Electrocardiographic imaging (ECGI) is a noninvasive technique that aims to reconstruct electrical activity on the heart surface using ECG signals measured from the body surface. This process is known as an inverse problem because it attempts to infer internal cardiac behavior from external observations. A key component of this process is the transfer matrix R, which mathematically relates the heart’s electrical potentials to those observed on the torso. This matrix is typically computed from patient-specific anatomical models using techniques like the boundary element method (BEM), and it encodes how signals propagate through the torso volume.

However, in many practical scenarios—including wearable systems or applications across patient populations— R may be only approximately known due to limited imaging, anatomical variability, or simplifications in modeling. This model mismatch introduces error in the inverse solution and can significantly degrade the accuracy of heart signal reconstruction.

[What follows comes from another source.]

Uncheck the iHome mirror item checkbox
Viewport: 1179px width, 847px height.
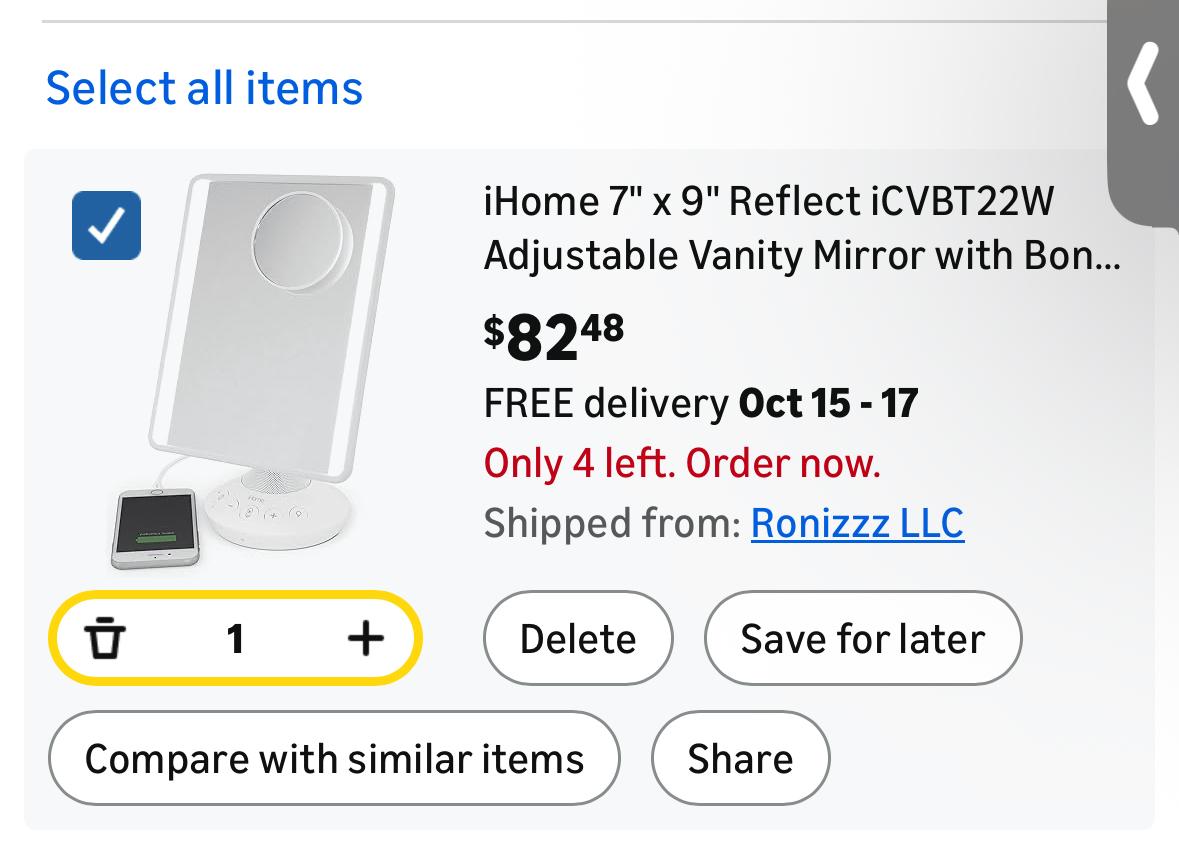[106, 226]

The first task of this project is to investigate how the perturbance of the transfer matrix R affect the cardiac dynamic prediction. After that, the project explores a novel deep learning approach to mitigate such mismatch/uncertainty. The student will use simulated data to evaluate how model inaccuracies affect performance and will help implement a physics-informed neural network that incorporates these robustness strategies. This work will contribute to developing more accurate and generalizable ECGI systems for noninvasive cardiac diagnostics.

 

Required Skills: 

•    Good programming capability (e.g., Python, PyTorch)
•    Basic knowledge in deep learning and neural networks
•    Interest in healthcare problems
•    Curiosity to learn new techniques in AI and healthcare

 

Training/Certification: 
None required. The student will be provided with necessary background, tools, and mentorship to complete the project.
What will you learn: 

1.    Learn how inverse problems are used in noninvasive heart imaging.
2.    Understand the impact of uncertainty and model mismatch in scientific computing.
3.    Gain hands-on experience in deep learning.
4.    Explore strategies to improve model robustness through correction and consistency.